Assim como as geladeiras solidárias que garantem alimentos a quem necessita, projetos semelhantes têm ganhado espaço em Cascavel. O eletrodoméstico que já não tem mais serventia em casa também pode transformado em algo que dissemina o conhecimento e a cultura.

É o caso do projeto que recebeu o nome de Geladeiroteca. Uma delas foi doada ao Ceebeja (Centro Estadual de Educação Básica para Jovens e Adultos).

“Basicamente pegamos uma geladeira que iria para os inservíveis e a transformamos numa estante com livros de doação”, comenta Natasha Gouveia Studzinski, coordenadora do Creas II em Cascavel, onde o projeto foi idealizado.

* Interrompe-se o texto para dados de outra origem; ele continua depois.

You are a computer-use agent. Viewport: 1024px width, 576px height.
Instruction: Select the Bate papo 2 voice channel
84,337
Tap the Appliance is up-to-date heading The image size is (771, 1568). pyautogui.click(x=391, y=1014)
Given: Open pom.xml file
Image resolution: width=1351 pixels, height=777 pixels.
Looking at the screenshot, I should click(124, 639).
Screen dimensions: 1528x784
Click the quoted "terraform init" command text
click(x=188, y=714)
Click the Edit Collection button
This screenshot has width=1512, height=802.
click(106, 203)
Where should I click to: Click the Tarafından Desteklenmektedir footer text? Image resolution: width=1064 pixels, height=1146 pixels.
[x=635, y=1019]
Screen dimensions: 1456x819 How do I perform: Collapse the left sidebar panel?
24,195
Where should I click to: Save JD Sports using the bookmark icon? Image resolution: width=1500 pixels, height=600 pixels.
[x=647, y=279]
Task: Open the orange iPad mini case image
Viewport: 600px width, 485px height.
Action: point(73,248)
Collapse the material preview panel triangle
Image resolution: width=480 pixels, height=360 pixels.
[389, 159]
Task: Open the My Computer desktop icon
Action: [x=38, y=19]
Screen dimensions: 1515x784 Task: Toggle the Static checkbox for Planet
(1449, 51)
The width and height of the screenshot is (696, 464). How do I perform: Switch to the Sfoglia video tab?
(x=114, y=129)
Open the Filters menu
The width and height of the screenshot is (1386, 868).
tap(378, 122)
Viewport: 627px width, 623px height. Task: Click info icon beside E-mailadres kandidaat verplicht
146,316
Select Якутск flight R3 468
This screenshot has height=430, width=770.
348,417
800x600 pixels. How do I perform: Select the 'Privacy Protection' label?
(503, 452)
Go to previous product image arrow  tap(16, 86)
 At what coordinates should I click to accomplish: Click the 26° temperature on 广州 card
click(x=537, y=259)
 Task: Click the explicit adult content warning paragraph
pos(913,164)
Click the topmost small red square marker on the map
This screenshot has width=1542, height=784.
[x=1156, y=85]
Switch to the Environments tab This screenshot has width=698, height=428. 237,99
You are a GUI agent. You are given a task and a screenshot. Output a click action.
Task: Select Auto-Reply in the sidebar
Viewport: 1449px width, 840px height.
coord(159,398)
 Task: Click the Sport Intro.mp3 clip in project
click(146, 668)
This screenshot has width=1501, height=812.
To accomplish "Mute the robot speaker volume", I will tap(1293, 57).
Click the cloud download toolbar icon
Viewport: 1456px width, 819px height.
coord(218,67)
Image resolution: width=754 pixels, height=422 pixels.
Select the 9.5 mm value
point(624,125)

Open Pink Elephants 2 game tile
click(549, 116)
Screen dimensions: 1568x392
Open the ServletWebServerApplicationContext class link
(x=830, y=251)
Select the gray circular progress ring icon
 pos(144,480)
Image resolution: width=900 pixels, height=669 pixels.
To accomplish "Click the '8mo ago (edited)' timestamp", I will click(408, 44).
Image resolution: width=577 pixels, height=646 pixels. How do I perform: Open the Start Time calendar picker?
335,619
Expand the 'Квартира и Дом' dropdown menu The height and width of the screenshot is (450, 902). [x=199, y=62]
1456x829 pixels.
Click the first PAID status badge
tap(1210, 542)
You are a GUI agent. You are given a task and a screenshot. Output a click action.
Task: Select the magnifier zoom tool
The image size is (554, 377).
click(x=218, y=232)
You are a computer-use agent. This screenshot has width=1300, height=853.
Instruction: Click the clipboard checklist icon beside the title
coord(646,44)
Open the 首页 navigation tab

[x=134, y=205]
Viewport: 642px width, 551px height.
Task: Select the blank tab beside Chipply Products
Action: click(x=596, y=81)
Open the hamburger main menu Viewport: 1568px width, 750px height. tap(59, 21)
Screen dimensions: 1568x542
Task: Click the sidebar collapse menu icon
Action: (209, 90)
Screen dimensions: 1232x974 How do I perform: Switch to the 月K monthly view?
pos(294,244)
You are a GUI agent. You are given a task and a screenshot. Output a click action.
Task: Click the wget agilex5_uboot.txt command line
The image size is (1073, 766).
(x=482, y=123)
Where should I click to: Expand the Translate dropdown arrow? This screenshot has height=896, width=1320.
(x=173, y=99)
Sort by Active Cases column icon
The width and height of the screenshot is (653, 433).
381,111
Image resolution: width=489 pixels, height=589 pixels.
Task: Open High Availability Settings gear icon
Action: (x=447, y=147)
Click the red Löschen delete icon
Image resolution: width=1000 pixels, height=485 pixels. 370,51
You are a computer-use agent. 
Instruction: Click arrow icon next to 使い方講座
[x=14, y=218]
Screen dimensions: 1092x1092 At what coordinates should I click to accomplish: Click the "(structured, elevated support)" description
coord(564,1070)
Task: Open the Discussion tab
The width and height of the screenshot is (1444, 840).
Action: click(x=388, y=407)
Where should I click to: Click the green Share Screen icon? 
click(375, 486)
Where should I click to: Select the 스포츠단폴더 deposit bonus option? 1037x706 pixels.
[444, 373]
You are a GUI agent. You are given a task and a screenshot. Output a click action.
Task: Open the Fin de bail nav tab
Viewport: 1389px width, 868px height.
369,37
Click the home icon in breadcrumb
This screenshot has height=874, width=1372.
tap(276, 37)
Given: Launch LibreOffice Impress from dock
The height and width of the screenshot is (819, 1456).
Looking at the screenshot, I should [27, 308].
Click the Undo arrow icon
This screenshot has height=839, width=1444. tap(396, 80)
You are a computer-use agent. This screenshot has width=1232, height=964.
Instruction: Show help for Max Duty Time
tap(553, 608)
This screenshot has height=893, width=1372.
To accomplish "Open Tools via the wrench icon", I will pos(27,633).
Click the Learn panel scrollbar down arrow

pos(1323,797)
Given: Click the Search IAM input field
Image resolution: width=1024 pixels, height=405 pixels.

A geladeira foi repaginada com muita criatividade por adolescentes que cumprem medida socioeducativa. “Ela foi decorada com textura de jornal e retalhos de revistas e os adolescentes também puderam praticar técnicas de grafite e de pinturas abstratas”, comenta Edson Lacir do Nascimento, oficineiro que coordenou a ação.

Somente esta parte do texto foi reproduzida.